Kręgozmyk (spondylisteza) - klasyfikacja wg Newman-Malawski
Spondylisteza (kręgozmyk) to przednie ześlizgnięcie kręgu w stosunku do kręgów leżących poniżej – pod wpływem siły ciążenia.
W kręgozmyku pojawia się powolne przemieszczanie się ku przodowi:
- trzonu kręgu
- z przednią częścią łuku
- wyrostkami stawowymi górnymi
- wyrostkami poprzecznymi wraz z całą wyżej leżącą kolumną kręgosłupa
Tylna część łuku z wyrostkami stawowymi dolnymi pozostaje na miejscu. Schorzenie to dotyczy ok. 5% populacji. Wykrywa się je najczęściej między 11–20 r.ż. oraz 25–35 r.ż.

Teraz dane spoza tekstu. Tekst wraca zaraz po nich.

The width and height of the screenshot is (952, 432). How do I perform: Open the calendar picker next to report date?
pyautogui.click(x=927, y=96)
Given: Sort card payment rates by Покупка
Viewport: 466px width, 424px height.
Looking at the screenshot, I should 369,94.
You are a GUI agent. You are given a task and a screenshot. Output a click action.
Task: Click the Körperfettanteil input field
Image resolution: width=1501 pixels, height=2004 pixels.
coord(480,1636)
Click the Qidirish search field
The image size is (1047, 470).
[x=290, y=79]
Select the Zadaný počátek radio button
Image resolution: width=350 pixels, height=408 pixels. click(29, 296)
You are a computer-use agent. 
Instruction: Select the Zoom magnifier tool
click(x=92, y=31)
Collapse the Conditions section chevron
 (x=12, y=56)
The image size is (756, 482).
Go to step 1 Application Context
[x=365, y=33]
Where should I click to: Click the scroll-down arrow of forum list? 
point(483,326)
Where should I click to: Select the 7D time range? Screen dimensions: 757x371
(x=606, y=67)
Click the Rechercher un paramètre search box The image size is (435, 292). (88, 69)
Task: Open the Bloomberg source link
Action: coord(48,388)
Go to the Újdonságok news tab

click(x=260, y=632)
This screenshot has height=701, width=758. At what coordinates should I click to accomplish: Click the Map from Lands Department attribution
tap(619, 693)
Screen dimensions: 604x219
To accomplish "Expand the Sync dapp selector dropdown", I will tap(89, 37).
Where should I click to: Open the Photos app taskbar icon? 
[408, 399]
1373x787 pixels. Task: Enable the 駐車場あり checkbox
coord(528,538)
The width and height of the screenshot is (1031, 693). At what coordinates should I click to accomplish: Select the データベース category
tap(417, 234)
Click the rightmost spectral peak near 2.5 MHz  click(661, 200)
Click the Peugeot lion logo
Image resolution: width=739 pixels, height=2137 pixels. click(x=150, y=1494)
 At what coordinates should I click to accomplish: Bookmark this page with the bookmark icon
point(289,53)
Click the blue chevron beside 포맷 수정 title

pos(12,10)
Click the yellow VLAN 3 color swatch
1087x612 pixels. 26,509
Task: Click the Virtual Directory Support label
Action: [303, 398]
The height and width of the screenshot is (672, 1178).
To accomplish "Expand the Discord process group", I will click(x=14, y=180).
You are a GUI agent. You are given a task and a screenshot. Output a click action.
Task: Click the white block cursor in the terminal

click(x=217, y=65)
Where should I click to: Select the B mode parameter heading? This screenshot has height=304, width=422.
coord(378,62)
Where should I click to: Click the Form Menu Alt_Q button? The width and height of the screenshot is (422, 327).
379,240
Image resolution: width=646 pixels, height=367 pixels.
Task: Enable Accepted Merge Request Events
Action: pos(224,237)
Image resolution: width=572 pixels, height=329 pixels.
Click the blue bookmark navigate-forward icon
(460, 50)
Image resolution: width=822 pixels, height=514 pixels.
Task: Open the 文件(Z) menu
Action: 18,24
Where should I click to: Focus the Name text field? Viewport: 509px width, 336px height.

Od właściwej spondylolistezy odróżnić należy:
Retrospondylolistezę – (pondylolisthesis reversa s. posterior) – przemieszczenie trzonu L4 do tyłu w stosunku do L5.
Z kolei od retrolistezy odróżniamy jeszcze sacrolisthesis – tzw. rzekomy tylny kręgozmyk (w rzadkich przypadkach może dojść do przesunięcia kręgu ku tyłowi – tyłozmyk kręgowy), gdzie nadmiernie rozwinięty od przodu kostny „dziób” w okolicy przedniego brzegu górnej powierzchni trzonu S1 imituje przemieszczenie L5 w stosunku do S1.
Etiopatogeneza
- wg Tylmana – nie jest wyjaśniona. Często występuje u dzieci i młodzieży jako cecha wrodzona. „Synchondroza neurocentralna” – powstanie kręgozmyku na skutek wady wrodzonej (sugestia)
- wg Wittze – genetyczne zaburzenie kostnienia jako wada nabyta, rozwojowa
- wg Morisaki – złamania przeciążeniowe w miejscu osłabionej odporności (mikrourazy) jako wada nabyta, rozwojowa
W patogenezie przyjmuje się dzisiaj, że nie jest to wada wrodzona i że liza nigdy nie występuje u noworodka. Bierze się pod uwagę, że kręgozmyk powstaje wskutek urazu, często utajonego klinicznie, dysplazji i nieprawidłowego rozwoju cieśni kręgu lub trofostatyki, kiedy liza cieśni kręgu jest następstwem utajonego złamania, mechanicznego zmęczenia wskutek hyperlordozy albo efektu „gilotynowego”.
Whitman wyróżnia szereg czynników zwanych prespondylolisthesis:
- spondylolysis
- sacrum horizontale lub sacrum acutum (Scherb) o kącie ok. 90° (N 130–150°)
- uraz (Wilhelm)
- discosis intervertebralis
Spondylolisteza jest zatem następstwem spondylolizy, czyli szczeliny w części międzywyrostkowej łuku kręgu. Ważnym momentem jest obecność obustronnej spondylolizy – wrodzonej lub nabytej. Łącznie ze spondylolysis i poziomym ustawieniem kości krzyżowej w rozwoju kręgozmyku bierze udział proces patologiczny rozmiękania w krążkach międzykręgowych (discosis intervertebralis), co ułatwia ześlizg kręgu. Nie zawsze spondylolysis przechodzi w spondylolisthesis.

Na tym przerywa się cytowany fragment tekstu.